= Abelardo Colomé Ibarra =

Cuban politician

Corps General Abelardo Colomé Ibarra (born 13 September 1939 in Santiago de Cuba, Oriente Province, Cuba) was a Vice President of the Council of State of Cuba and the Cuban Minister of the Interior, serving in the latter position from 1989, until his retirement in October, 2015.

==Career==
Ibarra was a founding member of the 26th of July Movement. Following the collapse of the Batista regime in Cuba, Ibarra attempted to organise Cuban military expeditions to help local revolutionaries overthrow the governments of Bolivia and Argentina. In December 1975, he was named the head of the first Cuban military mission to Angola. Ibarra reportedly drove to the Cuban and Angolan front lines to personally supervise the defence against National Union for the Total Independence of Angola (UNITA) forces, backed by invading South African troops.

Ibarra is a member of the Central Committee of the Communist Party of Cuba. He bears the title Hero of the Republic of Cuba, and holds the Order of Máximo Gómez in recognition of, in Fidel Castro's own words, "his extraordinary merits in the insurrectional struggle against the tyranny and the imperialist neocolonial domination, the struggle for the consolidation and defense of the socialist state, and the accomplishment of heroic internationalist missions."
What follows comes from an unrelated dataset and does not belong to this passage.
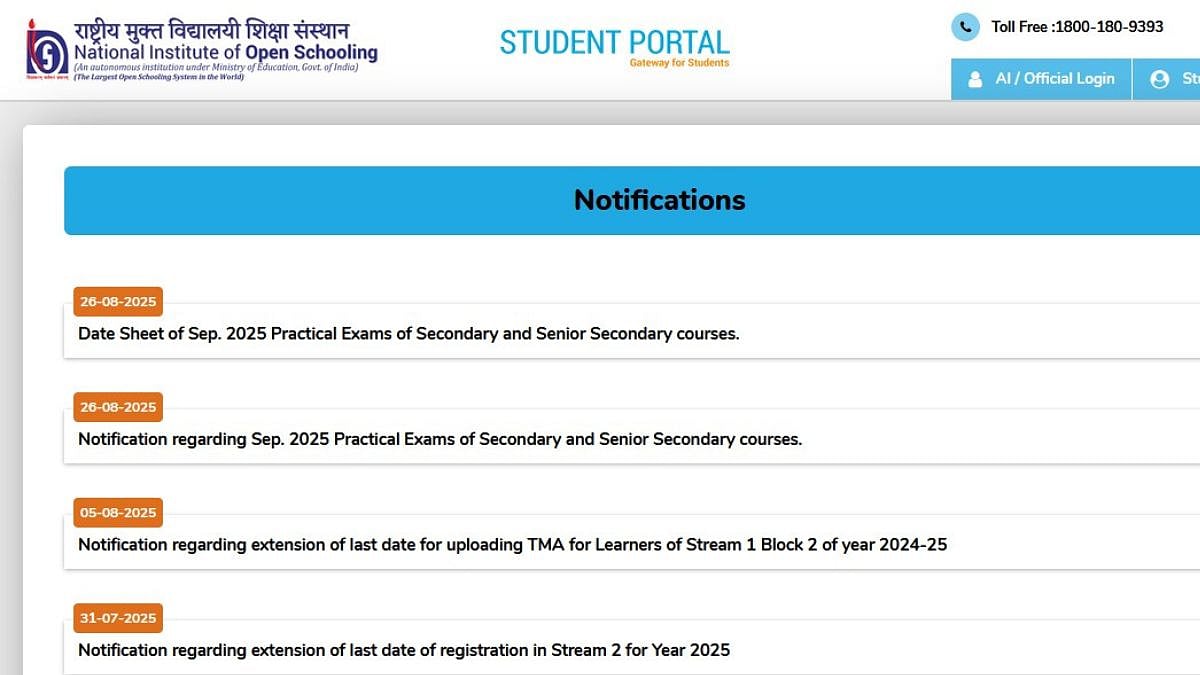Click the NIOS logo emblem
Screen dimensions: 1200x675
[46, 48]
== Victory of the Cuban Revolution ==
At the victory of the Cuban Revolution, in April 1959 Abelardo was appointed Chief of the Intelligence Directorate of the Rebel Army. He was part of Fidel Castro's support after the visit of the United Nations Organization.

It is believed that it was Colomé Ibarra who informed Fidel Castro in Havana that Hubert Matos would take up arms. In 1961, Efigenio Ameijeiras requested his support for the National Revolutionary Police, where he assumed the leadership of the Motorized Police, the same with which he fought during the Invasion of the Bay of Pigs.
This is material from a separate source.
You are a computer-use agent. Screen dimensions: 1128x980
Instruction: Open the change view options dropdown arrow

In 1962 he began to work in the Military Counterintelligence of the Armed Forces, fulfilling internationalist combat missions in Bolivia and Argentina, where he entered with a false Algerian passport to meet Jorge Masetti. In Bolivia, he bought a 4-hectare farm in Cochabamba, close to Emborozu, south of Tarijas and close to Argentina.
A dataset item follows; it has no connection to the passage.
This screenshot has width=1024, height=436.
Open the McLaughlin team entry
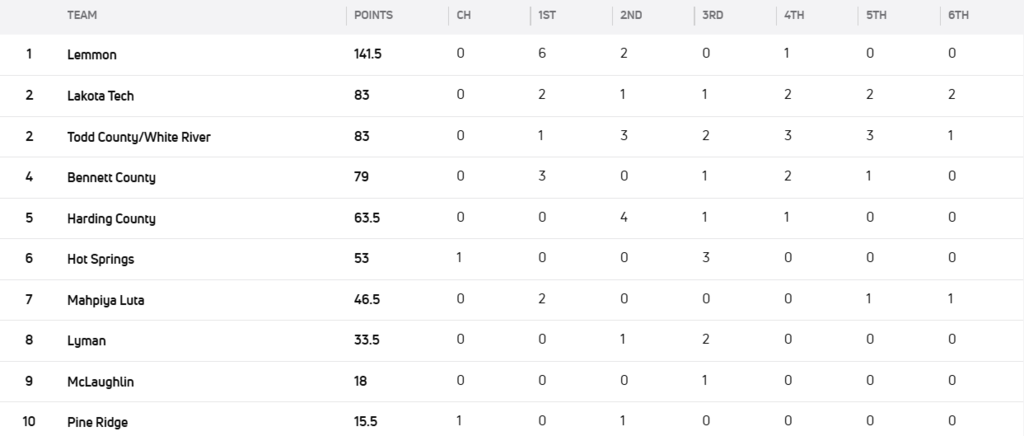point(100,381)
He fought alongside Samuel Rodiles Planas and Raúl Díaz-Argüelles in the Cuban military brigade in Algeria, participating in the same way in the preparation of the guerrillas that fought with Che Guevara in the Congo, former Zaire in addition to getting involved in the organization of guerrilla groups in Guinea-Bissau for the African Party for the Independence of Guinea and Cape Verde.

Colomé participated in the location of military and intelligence devices in South Yemen and Somalia, in addition to fulfilling infiltration and combat missions from Mexico and Central America to Venezuela.

He was Division Chief in the Eastern Army, participating in Operation Mambí in 1968. He organized the Northern Army Corps in Holguín until his appointment as Head of the Directorate of Military Counterintelligence. In 1972, he was appointed Vice Minister of the Armed Forces with powers to replace Minister Raúl Castro in his absence. In 1975, on the death of Raúl Díaz-Argüelles in Angola, he was sent to combat replacing him against South African forces and UNITA. In 1976 he was Military Chief of all Cuban troops in Angola.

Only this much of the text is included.